** Collected data **
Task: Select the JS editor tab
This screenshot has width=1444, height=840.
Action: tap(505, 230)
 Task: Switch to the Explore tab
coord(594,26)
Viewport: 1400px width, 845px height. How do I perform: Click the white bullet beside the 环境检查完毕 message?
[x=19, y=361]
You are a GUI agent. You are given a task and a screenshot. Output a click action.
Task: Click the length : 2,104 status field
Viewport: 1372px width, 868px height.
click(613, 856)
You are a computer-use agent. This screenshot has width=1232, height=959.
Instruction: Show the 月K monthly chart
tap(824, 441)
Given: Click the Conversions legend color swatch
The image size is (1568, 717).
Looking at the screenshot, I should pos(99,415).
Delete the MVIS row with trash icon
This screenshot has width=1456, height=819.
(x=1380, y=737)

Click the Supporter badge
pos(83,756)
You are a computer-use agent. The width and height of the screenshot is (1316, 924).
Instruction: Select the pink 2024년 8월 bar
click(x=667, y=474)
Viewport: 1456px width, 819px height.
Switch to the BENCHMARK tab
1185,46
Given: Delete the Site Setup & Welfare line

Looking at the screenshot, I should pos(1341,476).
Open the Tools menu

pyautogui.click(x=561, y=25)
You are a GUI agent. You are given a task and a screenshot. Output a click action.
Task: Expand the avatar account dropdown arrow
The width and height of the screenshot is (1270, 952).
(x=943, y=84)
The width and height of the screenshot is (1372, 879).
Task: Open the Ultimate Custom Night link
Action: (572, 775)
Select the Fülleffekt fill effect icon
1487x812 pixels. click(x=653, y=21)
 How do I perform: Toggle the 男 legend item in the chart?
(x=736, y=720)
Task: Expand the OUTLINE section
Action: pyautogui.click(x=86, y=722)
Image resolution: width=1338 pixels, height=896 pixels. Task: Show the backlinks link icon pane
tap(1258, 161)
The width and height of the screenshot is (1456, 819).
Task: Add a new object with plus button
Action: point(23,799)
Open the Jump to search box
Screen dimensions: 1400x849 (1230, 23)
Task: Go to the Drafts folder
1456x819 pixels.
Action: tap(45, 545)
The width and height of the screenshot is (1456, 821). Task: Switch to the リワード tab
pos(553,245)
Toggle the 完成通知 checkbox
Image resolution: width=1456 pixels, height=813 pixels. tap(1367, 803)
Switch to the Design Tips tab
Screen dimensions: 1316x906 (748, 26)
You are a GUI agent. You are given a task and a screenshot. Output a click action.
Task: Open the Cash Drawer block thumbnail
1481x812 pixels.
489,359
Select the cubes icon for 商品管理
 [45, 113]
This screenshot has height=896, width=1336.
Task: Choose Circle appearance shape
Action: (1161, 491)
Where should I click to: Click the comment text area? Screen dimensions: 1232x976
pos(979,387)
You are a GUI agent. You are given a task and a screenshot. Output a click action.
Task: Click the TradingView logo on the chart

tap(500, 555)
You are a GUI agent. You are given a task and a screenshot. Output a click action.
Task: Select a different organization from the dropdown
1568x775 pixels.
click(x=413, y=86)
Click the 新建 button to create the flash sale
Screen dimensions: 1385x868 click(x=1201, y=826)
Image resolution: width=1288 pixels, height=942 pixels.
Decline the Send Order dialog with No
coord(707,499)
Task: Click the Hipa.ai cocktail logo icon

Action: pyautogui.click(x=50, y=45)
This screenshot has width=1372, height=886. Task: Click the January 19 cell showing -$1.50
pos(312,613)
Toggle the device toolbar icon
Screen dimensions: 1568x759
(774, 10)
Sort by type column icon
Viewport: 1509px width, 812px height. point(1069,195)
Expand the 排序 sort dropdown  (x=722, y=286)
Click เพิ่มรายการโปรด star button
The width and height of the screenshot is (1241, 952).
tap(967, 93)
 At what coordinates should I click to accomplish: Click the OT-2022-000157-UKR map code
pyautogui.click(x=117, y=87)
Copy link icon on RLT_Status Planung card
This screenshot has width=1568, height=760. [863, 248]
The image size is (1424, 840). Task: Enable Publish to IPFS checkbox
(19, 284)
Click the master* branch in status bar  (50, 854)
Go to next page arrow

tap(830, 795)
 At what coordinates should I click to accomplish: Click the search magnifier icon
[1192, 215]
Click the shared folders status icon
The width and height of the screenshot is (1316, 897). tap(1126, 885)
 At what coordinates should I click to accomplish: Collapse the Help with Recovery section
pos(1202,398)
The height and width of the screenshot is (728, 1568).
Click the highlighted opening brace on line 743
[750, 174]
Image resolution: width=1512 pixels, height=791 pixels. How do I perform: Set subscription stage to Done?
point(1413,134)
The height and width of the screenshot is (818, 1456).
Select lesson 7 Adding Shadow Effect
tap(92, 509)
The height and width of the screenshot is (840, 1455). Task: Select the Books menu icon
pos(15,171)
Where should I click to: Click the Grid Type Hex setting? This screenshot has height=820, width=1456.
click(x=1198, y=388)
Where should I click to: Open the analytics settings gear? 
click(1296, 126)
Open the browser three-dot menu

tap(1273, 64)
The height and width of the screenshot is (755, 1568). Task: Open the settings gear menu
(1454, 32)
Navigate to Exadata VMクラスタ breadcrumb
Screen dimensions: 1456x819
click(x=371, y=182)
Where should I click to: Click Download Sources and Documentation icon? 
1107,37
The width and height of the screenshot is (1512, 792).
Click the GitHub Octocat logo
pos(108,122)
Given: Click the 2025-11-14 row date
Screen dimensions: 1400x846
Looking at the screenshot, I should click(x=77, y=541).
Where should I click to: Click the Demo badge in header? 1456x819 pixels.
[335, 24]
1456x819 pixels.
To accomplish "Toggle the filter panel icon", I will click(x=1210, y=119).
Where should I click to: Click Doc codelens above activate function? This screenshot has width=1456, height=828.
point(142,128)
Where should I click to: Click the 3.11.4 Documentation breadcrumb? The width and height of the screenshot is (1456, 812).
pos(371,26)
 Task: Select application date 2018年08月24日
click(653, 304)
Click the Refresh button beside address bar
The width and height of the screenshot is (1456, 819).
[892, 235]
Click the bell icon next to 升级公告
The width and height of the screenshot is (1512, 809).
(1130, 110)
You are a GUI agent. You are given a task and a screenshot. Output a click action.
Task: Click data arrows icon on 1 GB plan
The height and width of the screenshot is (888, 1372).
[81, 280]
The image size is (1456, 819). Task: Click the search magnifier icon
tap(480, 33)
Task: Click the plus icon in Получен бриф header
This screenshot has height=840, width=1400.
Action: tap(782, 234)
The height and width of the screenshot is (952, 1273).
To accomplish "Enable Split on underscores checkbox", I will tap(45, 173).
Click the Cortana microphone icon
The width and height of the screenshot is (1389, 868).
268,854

** What to work on **
Return every line holding the word "dropdown" from the records.

** Result of this exercise **
Task: Expand the avatar account dropdown arrow
Task: Select a different organization from the dropdown
Expand the 排序 sort dropdown  (x=722, y=286)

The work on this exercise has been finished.